Bringing together CTSA hubs, clinicians, and AI researchers to accelerate responsible medical AI innovation.

3 Minute Read

On March 26, 2026, the Yale Center for Clinical Investigation (YCCI) and the Yale Biomedical Informatics and Computing (YBIC) Core co-hosted the Yale Medical AI Symposium at 101 College Street, which is home to the Department of Biomedical Informatics and Data Science (BIDS). The event brought together clinicians, researchers, trainees, and CTSA network partners to discuss responsible AI in medicine.

Welcome & Keynote Address

The morning began with a welcome from Lucila Ohno-Machado, MD, MBA, PhD, Deputy Dean for Biomedical Informatics and Chair of BIDS at Yale School of Medicine, followed by opening remarks from Nancy J. Brown, MD, Dean of the Yale School of Medicine.

The keynote, "Engineering the Future: Data Science, AI and Beyond," was delivered by Susan J. Gregurick, PhD, Associate Director of Data Science at the National Institutes of Health. Dr. Gregurick described NIH's growing investment in AI and highlighted flagship initiatives including Bridge2AI, AIM-AHEAD, and PRIMED-AI. She emphasized that diverse, high-quality real-world data is foundational to trustworthy AI and that earning public trust through ethical, transparent practices is essential to realizing AI's potential in biomedical research.
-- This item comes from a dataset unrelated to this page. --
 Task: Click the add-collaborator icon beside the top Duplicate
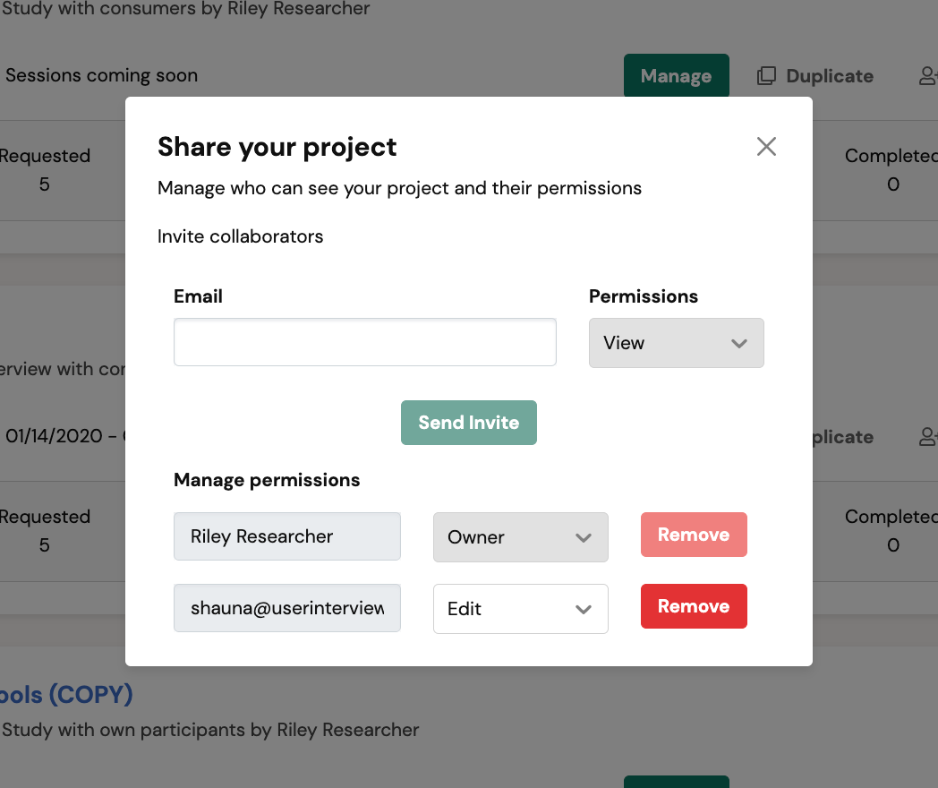[928, 76]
The symposium continued with four thematic sessions that explored various aspects of medical AI research and practice.

Keynote Presentation

Susan J. Gregurick, PhD

Session Highlights

Session I: AI in Clinical Practice, chaired by Allen Hsiao, MD, FAAP, FAMIA, featured presentations on AI applications in cardiovascular medicine, hematology and oncology, neurology, and emergency medicine. Speakers were Rohan Khera, MD, MS; Jeremy Warner, MD, MS; Richa Sharma, MD, MPH; and Andrew Taylor, MD, MHS.

Session II: LLMs, AI Agents, and Applications, chaired by Yize Zhao, PhD, explored the expanding role of large language models and AI agents in clinical and translational settings. Speakers were Andrew Loza, MD, PhD; Jaideep Talwalkar, MD; Yonghui Wu, PhD; and Hua Xu, PhD.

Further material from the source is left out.